A Julia DataAnalysis Sysimage from PackageCompiler It's so easy you should do it too!

If you want to use Julia for the kind of thing where you might fire up R and read a couple CSV files into some DataFrames, maybe grab some data from a SQLite file, manipulate the data a little, make a few plots, and be done… Then it’d be nice to have a quick-load sysimage so you don’t have too much “time to first plot”. It turns out that PackageCompiler has gotten to the point where this is fairly trivial. Here are two scripts I’m using to build my own sysimage that can do all these things, including RCall.

Here is the script I’m using as the precompile_execution_file. This file does some “example” tasks to help PackageCompiler figure out what needs precompiling.

using StatsPlots, CSV, DataFrames, DataFramesMeta, SQLite, GLM, Optim, Dates, RCall

df = DataFrame(x=rand(100),y=rand(100),z=Date(2000,01,01) .+ Dates.Day.(rand(Int,100).% 100))

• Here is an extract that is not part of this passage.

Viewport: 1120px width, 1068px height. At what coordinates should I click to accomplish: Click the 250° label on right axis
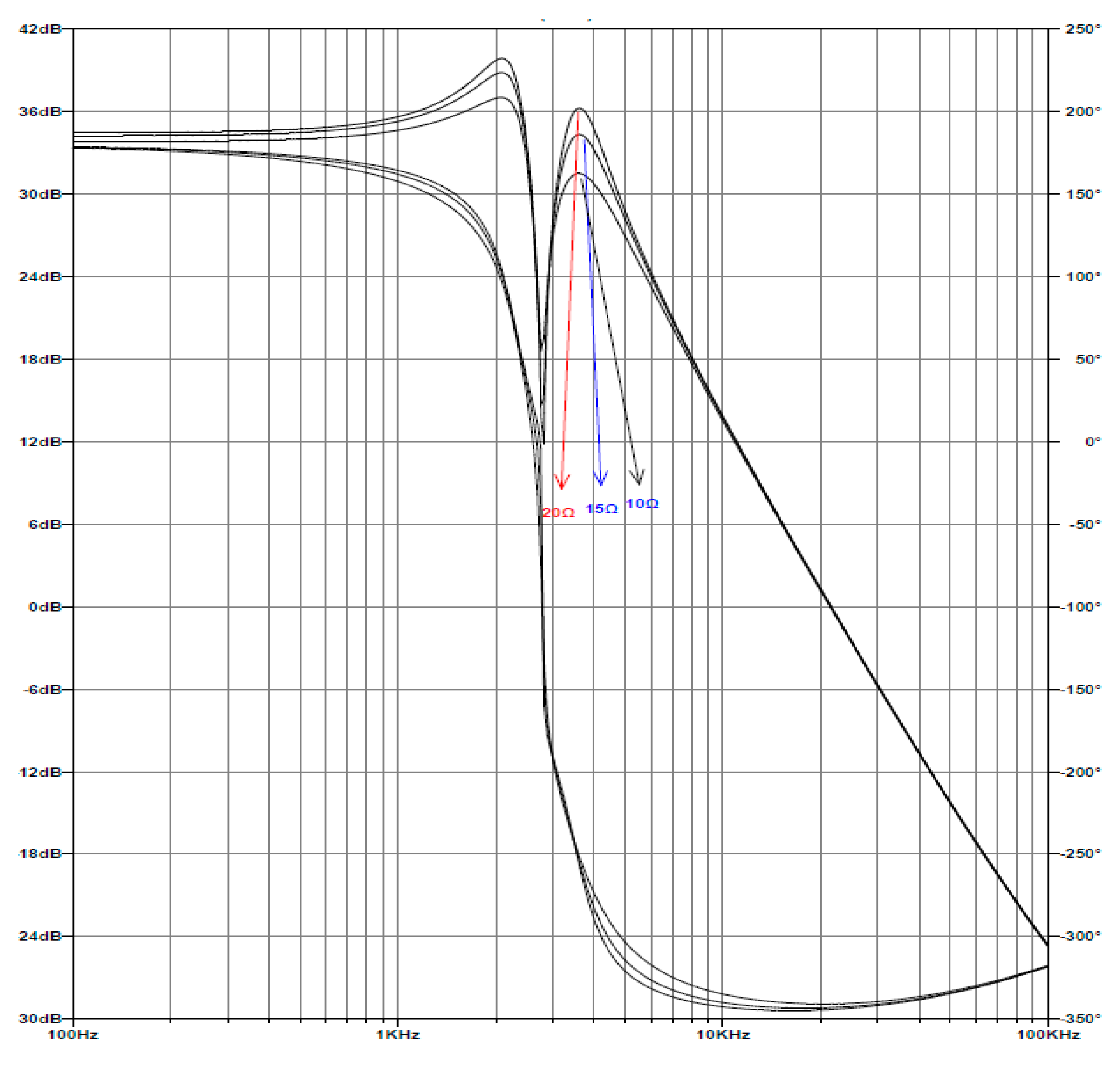(x=1083, y=29)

CSV.write("testfile.csv",df)

df2 = CSV.File("testfile.csv")

p = @df df plot(:x,:y)
@df df plot!(:y,:x)
display(p)

p2 = @df df scatter(:z,:y)
@df df scatter!(:z,:x)
display(p2)

h1 = @df df histogram(:x)
@df df histogram!(:y)
display(h1)

d1 = @df df density(:x)
@df df density!(:y)
display(d1)

ols = lm(@formula(y~x),df)
display(ols)


@chain df begin
@subset :x .> .5
@subset :y .< .5
@orderby :x
@transform :p = 2 * :x
end



@rput df
R"library(ggplot2); p = ggplot(df) + geom_point(aes(x,y)); print(p)"

db = SQLite.DB("foo.db")
SQLite.load!(df,db,"foo")
df3 = DBInterface.execute(db,"select * from foo where x > ?", (.25,)) |> DataFrame
df4 = DBInterface.execute(db,"select * from foo") |> DataFrame


And to build the sysimage:

using PackageCompiler
ENV["PYTHON"]="/home/dlakelan/miniconda3/bin/python"
using Pkg
Pkg.build("PyCall")

create_sysimage([:StatsPlots,:CSV,:DataFrames,:DataFramesMeta,:SQLite,:GLM,:Optim,:RCall],sysimage_path="sys_dataanalys.so",precompile_execution_file="dataanalys.jl")

after running all that, and about a minute or two later… I’ve got sys_dataanalys.so so I can do:

julia --sysimage sys_dataanalys.so

and then doing data analysis is quick!

9 Likes

Also vscode

https://www.julia-vscode.org/docs/dev/userguide/compilesysimage/

1 Like

I have made a sysimage with vscode, and it’s dead easy, and works fine, even with a lot of packages in the project. Does anyone know of a way of providing a custom precompile file to the vscode image build process?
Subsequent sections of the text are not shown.